Stored records
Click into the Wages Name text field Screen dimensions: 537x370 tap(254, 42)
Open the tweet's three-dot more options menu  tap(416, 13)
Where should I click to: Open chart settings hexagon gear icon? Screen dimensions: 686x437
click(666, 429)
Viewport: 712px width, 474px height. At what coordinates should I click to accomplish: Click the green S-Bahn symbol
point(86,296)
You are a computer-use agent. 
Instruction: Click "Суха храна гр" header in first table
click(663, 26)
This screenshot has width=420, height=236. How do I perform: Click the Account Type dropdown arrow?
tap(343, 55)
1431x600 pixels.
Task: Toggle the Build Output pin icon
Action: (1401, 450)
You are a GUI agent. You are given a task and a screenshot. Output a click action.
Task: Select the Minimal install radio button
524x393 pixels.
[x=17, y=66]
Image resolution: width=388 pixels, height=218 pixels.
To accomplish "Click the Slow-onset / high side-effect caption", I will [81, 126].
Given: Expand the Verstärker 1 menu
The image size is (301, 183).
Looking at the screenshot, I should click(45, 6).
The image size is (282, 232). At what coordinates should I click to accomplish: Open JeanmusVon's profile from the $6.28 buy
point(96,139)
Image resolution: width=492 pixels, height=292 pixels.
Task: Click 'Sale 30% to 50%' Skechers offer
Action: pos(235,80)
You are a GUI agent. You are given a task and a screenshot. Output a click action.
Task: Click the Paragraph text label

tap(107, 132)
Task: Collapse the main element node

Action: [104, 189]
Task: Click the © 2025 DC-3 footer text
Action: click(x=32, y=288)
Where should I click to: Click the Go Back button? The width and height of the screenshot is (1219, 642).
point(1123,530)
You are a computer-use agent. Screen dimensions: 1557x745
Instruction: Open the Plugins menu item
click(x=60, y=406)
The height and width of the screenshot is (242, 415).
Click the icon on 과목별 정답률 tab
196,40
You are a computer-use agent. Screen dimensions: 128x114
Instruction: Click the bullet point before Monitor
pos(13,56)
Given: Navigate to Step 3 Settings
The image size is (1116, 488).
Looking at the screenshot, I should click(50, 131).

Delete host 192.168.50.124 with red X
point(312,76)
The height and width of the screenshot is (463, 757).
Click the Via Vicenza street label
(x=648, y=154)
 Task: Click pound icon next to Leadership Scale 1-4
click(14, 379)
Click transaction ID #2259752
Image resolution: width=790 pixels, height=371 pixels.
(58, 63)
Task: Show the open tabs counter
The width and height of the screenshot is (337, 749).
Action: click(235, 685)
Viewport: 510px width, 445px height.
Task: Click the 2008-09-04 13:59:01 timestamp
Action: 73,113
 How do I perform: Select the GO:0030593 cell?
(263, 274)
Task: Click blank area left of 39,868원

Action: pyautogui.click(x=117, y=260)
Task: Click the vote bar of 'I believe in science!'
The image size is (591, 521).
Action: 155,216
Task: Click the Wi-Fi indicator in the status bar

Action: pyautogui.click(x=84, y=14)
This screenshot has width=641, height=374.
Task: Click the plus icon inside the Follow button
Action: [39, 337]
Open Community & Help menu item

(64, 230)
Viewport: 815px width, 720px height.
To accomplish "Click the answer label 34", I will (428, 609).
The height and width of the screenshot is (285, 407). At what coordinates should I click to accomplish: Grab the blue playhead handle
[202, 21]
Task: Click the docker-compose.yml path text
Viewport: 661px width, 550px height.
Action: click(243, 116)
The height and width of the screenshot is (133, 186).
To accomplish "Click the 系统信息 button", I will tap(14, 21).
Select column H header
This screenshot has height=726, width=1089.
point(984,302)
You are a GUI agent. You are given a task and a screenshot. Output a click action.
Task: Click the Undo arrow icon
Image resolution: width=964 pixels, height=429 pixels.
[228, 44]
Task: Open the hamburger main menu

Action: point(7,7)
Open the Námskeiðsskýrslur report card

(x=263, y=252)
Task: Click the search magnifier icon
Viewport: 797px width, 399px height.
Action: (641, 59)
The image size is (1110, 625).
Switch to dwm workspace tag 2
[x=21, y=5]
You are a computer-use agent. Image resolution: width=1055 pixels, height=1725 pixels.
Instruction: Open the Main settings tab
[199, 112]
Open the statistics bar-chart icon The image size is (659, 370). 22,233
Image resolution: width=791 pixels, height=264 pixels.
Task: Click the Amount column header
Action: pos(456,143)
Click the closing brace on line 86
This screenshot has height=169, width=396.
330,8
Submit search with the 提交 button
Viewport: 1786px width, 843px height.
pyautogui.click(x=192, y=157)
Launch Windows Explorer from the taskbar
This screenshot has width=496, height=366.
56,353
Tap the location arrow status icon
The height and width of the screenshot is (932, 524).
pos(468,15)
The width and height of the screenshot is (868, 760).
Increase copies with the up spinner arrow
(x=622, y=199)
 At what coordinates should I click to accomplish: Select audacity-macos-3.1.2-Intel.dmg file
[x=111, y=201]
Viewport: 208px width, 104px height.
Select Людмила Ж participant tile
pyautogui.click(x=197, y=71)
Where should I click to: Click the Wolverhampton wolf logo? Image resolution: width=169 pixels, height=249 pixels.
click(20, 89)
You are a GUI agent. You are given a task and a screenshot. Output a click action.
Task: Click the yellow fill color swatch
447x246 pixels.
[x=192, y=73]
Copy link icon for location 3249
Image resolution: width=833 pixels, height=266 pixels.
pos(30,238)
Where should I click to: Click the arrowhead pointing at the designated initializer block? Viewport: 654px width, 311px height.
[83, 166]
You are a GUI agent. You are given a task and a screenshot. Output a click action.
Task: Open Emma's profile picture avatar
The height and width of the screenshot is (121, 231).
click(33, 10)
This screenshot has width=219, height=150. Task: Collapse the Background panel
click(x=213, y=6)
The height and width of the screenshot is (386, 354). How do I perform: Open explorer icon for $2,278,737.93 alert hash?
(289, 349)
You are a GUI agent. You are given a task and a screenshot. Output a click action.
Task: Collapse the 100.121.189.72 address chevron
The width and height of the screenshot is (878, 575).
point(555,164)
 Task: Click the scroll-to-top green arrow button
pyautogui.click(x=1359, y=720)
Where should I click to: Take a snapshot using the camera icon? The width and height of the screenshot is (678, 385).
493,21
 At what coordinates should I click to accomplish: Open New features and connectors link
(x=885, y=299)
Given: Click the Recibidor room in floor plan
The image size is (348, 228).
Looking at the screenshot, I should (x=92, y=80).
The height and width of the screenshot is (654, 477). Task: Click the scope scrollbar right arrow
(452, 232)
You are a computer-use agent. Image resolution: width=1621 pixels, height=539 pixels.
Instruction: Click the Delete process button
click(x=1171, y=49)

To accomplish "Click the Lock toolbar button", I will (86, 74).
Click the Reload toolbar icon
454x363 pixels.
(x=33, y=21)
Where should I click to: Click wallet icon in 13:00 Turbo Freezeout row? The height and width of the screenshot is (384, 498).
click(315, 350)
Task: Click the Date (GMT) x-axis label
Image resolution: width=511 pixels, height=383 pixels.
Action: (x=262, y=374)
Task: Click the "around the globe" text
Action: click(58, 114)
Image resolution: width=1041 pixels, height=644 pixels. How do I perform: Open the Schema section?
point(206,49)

• EXERCISE GOAL:
What this exercise asks for is the data above, retyped exactly.

• TASK ANSWER:
Click into the Wages Name text field Screen dimensions: 537x370 tap(254, 42)
Open the tweet's three-dot more options menu  tap(416, 13)
Where should I click to: Open chart settings hexagon gear icon? Screen dimensions: 686x437
click(666, 429)
Viewport: 712px width, 474px height. At what coordinates should I click to accomplish: Click the green S-Bahn symbol
point(86,296)
You are a computer-use agent. 
Instruction: Click "Суха храна гр" header in first table
click(663, 26)
This screenshot has width=420, height=236. How do I perform: Click the Account Type dropdown arrow?
tap(343, 55)
1431x600 pixels.
Task: Toggle the Build Output pin icon
Action: (1401, 450)
You are a GUI agent. You are given a task and a screenshot. Output a click action.
Task: Select the Minimal install radio button
524x393 pixels.
[x=17, y=66]
Image resolution: width=388 pixels, height=218 pixels.
To accomplish "Click the Slow-onset / high side-effect caption", I will [81, 126].
Given: Expand the Verstärker 1 menu
The image size is (301, 183).
Looking at the screenshot, I should click(45, 6).
The image size is (282, 232). At what coordinates should I click to accomplish: Open JeanmusVon's profile from the $6.28 buy
point(96,139)
Image resolution: width=492 pixels, height=292 pixels.
Task: Click 'Sale 30% to 50%' Skechers offer
Action: pos(235,80)
You are a GUI agent. You are given a task and a screenshot. Output a click action.
Task: Click the Paragraph text label

tap(107, 132)
Task: Collapse the main element node

Action: [104, 189]
Task: Click the © 2025 DC-3 footer text
Action: click(x=32, y=288)
Where should I click to: Click the Go Back button? The width and height of the screenshot is (1219, 642).
point(1123,530)
You are a computer-use agent. Screen dimensions: 1557x745
Instruction: Open the Plugins menu item
click(x=60, y=406)
The height and width of the screenshot is (242, 415).
Click the icon on 과목별 정답률 tab
196,40
You are a computer-use agent. Screen dimensions: 128x114
Instruction: Click the bullet point before Monitor
pos(13,56)
Given: Navigate to Step 3 Settings
The image size is (1116, 488).
Looking at the screenshot, I should click(50, 131).

Delete host 192.168.50.124 with red X
point(312,76)
The height and width of the screenshot is (463, 757).
Click the Via Vicenza street label
(x=648, y=154)
 Task: Click pound icon next to Leadership Scale 1-4
click(14, 379)
Click transaction ID #2259752
Image resolution: width=790 pixels, height=371 pixels.
(58, 63)
Task: Show the open tabs counter
The width and height of the screenshot is (337, 749).
Action: click(235, 685)
Viewport: 510px width, 445px height.
Task: Click the 2008-09-04 13:59:01 timestamp
Action: 73,113
 How do I perform: Select the GO:0030593 cell?
(263, 274)
Task: Click blank area left of 39,868원

Action: pyautogui.click(x=117, y=260)
Task: Click the vote bar of 'I believe in science!'
The image size is (591, 521).
Action: 155,216
Task: Click the Wi-Fi indicator in the status bar

Action: pyautogui.click(x=84, y=14)
This screenshot has width=641, height=374.
Task: Click the plus icon inside the Follow button
Action: [39, 337]
Open Community & Help menu item

(64, 230)
Viewport: 815px width, 720px height.
To accomplish "Click the answer label 34", I will (428, 609).
The height and width of the screenshot is (285, 407). At what coordinates should I click to accomplish: Grab the blue playhead handle
[202, 21]
Task: Click the docker-compose.yml path text
Viewport: 661px width, 550px height.
Action: click(243, 116)
The height and width of the screenshot is (133, 186).
To accomplish "Click the 系统信息 button", I will tap(14, 21).
Select column H header
This screenshot has height=726, width=1089.
point(984,302)
You are a GUI agent. You are given a task and a screenshot. Output a click action.
Task: Click the Undo arrow icon
Image resolution: width=964 pixels, height=429 pixels.
[228, 44]
Task: Open the hamburger main menu

Action: point(7,7)
Open the Námskeiðsskýrslur report card

(x=263, y=252)
Task: Click the search magnifier icon
Viewport: 797px width, 399px height.
Action: (641, 59)
The image size is (1110, 625).
Switch to dwm workspace tag 2
[x=21, y=5]
You are a computer-use agent. Image resolution: width=1055 pixels, height=1725 pixels.
Instruction: Open the Main settings tab
[199, 112]
Open the statistics bar-chart icon The image size is (659, 370). 22,233
Image resolution: width=791 pixels, height=264 pixels.
Task: Click the Amount column header
Action: pos(456,143)
Click the closing brace on line 86
This screenshot has height=169, width=396.
330,8
Submit search with the 提交 button
Viewport: 1786px width, 843px height.
pyautogui.click(x=192, y=157)
Launch Windows Explorer from the taskbar
This screenshot has width=496, height=366.
56,353
Tap the location arrow status icon
The height and width of the screenshot is (932, 524).
pos(468,15)
The width and height of the screenshot is (868, 760).
Increase copies with the up spinner arrow
(x=622, y=199)
 At what coordinates should I click to accomplish: Select audacity-macos-3.1.2-Intel.dmg file
[x=111, y=201]
Viewport: 208px width, 104px height.
Select Людмила Ж participant tile
pyautogui.click(x=197, y=71)
Where should I click to: Click the Wolverhampton wolf logo? Image resolution: width=169 pixels, height=249 pixels.
click(20, 89)
You are a GUI agent. You are given a task and a screenshot. Output a click action.
Task: Click the yellow fill color swatch
447x246 pixels.
[x=192, y=73]
Copy link icon for location 3249
Image resolution: width=833 pixels, height=266 pixels.
pos(30,238)
Where should I click to: Click the arrowhead pointing at the designated initializer block? Viewport: 654px width, 311px height.
[83, 166]
You are a GUI agent. You are given a task and a screenshot. Output a click action.
Task: Open Emma's profile picture avatar
The height and width of the screenshot is (121, 231).
click(33, 10)
This screenshot has width=219, height=150. Task: Collapse the Background panel
click(x=213, y=6)
The height and width of the screenshot is (386, 354). How do I perform: Open explorer icon for $2,278,737.93 alert hash?
(289, 349)
You are a GUI agent. You are given a task and a screenshot. Output a click action.
Task: Collapse the 100.121.189.72 address chevron
The width and height of the screenshot is (878, 575).
point(555,164)
 Task: Click the scroll-to-top green arrow button
pyautogui.click(x=1359, y=720)
Where should I click to: Take a snapshot using the camera icon? The width and height of the screenshot is (678, 385).
493,21
 At what coordinates should I click to accomplish: Open New features and connectors link
(x=885, y=299)
Given: Click the Recibidor room in floor plan
The image size is (348, 228).
Looking at the screenshot, I should (x=92, y=80).
The height and width of the screenshot is (654, 477). Task: Click the scope scrollbar right arrow
(452, 232)
You are a computer-use agent. Image resolution: width=1621 pixels, height=539 pixels.
Instruction: Click the Delete process button
click(x=1171, y=49)

To accomplish "Click the Lock toolbar button", I will (86, 74).
Click the Reload toolbar icon
454x363 pixels.
(x=33, y=21)
Where should I click to: Click wallet icon in 13:00 Turbo Freezeout row? The height and width of the screenshot is (384, 498).
click(315, 350)
Task: Click the Date (GMT) x-axis label
Image resolution: width=511 pixels, height=383 pixels.
Action: (x=262, y=374)
Task: Click the "around the globe" text
Action: click(58, 114)
Image resolution: width=1041 pixels, height=644 pixels. How do I perform: Open the Schema section?
point(206,49)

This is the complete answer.